Dirán que no. Que eso es una gran falsedad. Y en su caso y por lo que a ellos respecta tienen razón. Ellos, los programadores, voceros y parroquias de ese pensamiento único no tienen cortapisa alguna en explayarse, exponer y proclamar lo que les venga en gana y hacer exhibición de los comportamientos y actitudes que les plazca. El problema está en que lo convierten en dogma de fe, lo imponen al resto, obligan a su obligado cumplimiento y dan un paso más: prohibir cualquier opinión, expresión y crítica en contra que cuestione sus mandatos y convertir a quien osa hacerlo en un ser subhumano, sin derecho por tanto a los derechos de la Humanidad, un apestado. Es más, puede ser insultado, escarnecido, amenazado incluso por los 'buenos' porque es un ser perverso a quien hay que reeducar, reconducir y si no se deja, extirpar. Y si rechista, delito de 'odio'.

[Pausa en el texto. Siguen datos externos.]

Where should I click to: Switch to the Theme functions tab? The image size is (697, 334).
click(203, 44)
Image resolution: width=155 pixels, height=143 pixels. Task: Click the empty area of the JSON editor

Vivimos, y lo terrible es que lo hemos aceptado sumisamente, bajo una tiranía, que por supuesto niega, como todas, el serlo y se parapeta en que es por 'nuestro propio bien'. Pero es tiranía. Y por mucho arrumaco y ñoñería con que se nos intenta imponer, se muestra demasiadas veces feroz, represiva y sepulturera de nuestra libertad.

Estamos sometidos a toda una caterva de sacrosantos 'ismos': animalismo, climatismo o hembrismo, pero me niego a confundir con conceptos como conservación, ecología o feminismo, por señalar la 'santísima trinidad' de ismos, aunque hay docenas más, intocables ante los que no se admite oposición ni crítica. Esa especie de neoinquisición, con muchas menos garantías para el reo que la antigua, te cae encima, te envía a la hoguera o, como poco, te aplica el anatema. Pende como espada flamígera sobre todos los aspectos de la vida, afectando hasta los rincones más íntimos del individuo y estigmatizando a quien se atreve a contradecirla y resistir. Busca nuestra sumisión a través del miedo a la exclusión y el ostracismo, haciendo invisibles y recluyendo a los disidentes en el lazareto de los leprosos ideológicos e inadaptados.

Hay miedo y hay que denunciarlo. Miedo a decir lo que se piensa y a expresar lo que se siente. Y el miedo es el peor enemigo de la libertad. Recordemos que fuimos, y no hace apenas nada, mucho más libres. Pensábamos, actuábamos, nos relacionábamos, amigábamos y discutíamos con mucha mayor libertad, sin autocensura, sin vetos al otro, sin desprecio a su persona por sus ideas.

La libertad está en peligro. La libertad de algunos, claro. Algunos que son muchos, hasta apreciable y numerosa mayoría. Pero aunque fueran pocos y se vieran privados de ella, es que ha desaparecido. Porque o a todos acoge y ampara, o no hay libertad que valga. Será una antigualla, un desperdicio.

Antonio Pérez Henares es escritor y periodista.